- Born: Peter Lucas December 16, 1950 (age 75)
- Died: 16 December 2023 (aged 73) Bowerchalke, England, UK
- Genres: Pop, rock
- Instruments: Bass; guitar; vocals;
- Years active: 1970s–2022
- Formerly of: Dave Dee, Dozy, Beaky, Mick & Tich, The Troggs

= Pete Lucas =

Peter Lucas (16 December 1950 – 16 December 2023) was a British bass guitarist, who was the bassist for The Troggs from 1984 to 2022, and "Mick" in Dave Dee, Dozy, Beaky, Mick & Tich from 1976 to 1982.

== Biography ==
===Career===
In the 1970s, Lucas was in a band called "Tracker" with Ian Amey and Trevor Ward-Davies, who were "Tich" and "Dozy" in Dave Dee, Dozy, Beaky, Mick & Tich. In 1976, the lineup of Tracker was arranged to be the new DDDBMT. Lucas became the new "Mick", which changed the usual name/instrument correlation, as originally, "Mick" was the drummer, and "Beaky" was the guitarist, but this was now inversed with Lucas as "Mick" on guitar.
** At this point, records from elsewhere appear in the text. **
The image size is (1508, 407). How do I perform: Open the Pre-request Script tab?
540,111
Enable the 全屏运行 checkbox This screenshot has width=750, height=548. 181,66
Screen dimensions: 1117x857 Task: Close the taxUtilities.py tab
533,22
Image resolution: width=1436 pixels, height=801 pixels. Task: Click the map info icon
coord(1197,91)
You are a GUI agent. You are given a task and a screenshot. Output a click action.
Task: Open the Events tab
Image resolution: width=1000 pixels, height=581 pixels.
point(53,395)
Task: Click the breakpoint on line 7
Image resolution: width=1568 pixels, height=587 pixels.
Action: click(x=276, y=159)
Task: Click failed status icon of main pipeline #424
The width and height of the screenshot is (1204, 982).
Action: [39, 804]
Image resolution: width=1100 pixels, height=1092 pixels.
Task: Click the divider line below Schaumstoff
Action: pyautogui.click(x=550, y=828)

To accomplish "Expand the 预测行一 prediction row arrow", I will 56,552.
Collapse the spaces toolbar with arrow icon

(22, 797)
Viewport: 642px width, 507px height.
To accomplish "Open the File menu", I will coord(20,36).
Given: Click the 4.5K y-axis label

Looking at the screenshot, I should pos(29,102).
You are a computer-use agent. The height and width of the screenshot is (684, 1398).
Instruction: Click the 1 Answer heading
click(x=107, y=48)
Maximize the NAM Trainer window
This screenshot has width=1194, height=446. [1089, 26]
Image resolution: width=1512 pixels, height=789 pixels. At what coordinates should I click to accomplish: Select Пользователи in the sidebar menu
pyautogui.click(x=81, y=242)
Lucas left DDDBMT in 1982, and two years later, joined The Troggs on bass.

===Death===
Lucas retired in 2022. Soon after, he was diagnosed with cancer, and spent most of his time in treatment at Salisbury Hospital, but was eventually allowed to return home to Bowerchalke, where he had lived since 1981.

Lucas died on 16 December 2023, his 73rd birthday. He was survived by his wife Cate and their son. His funeral was held at Salisbury Crematorium on 18 January 2024.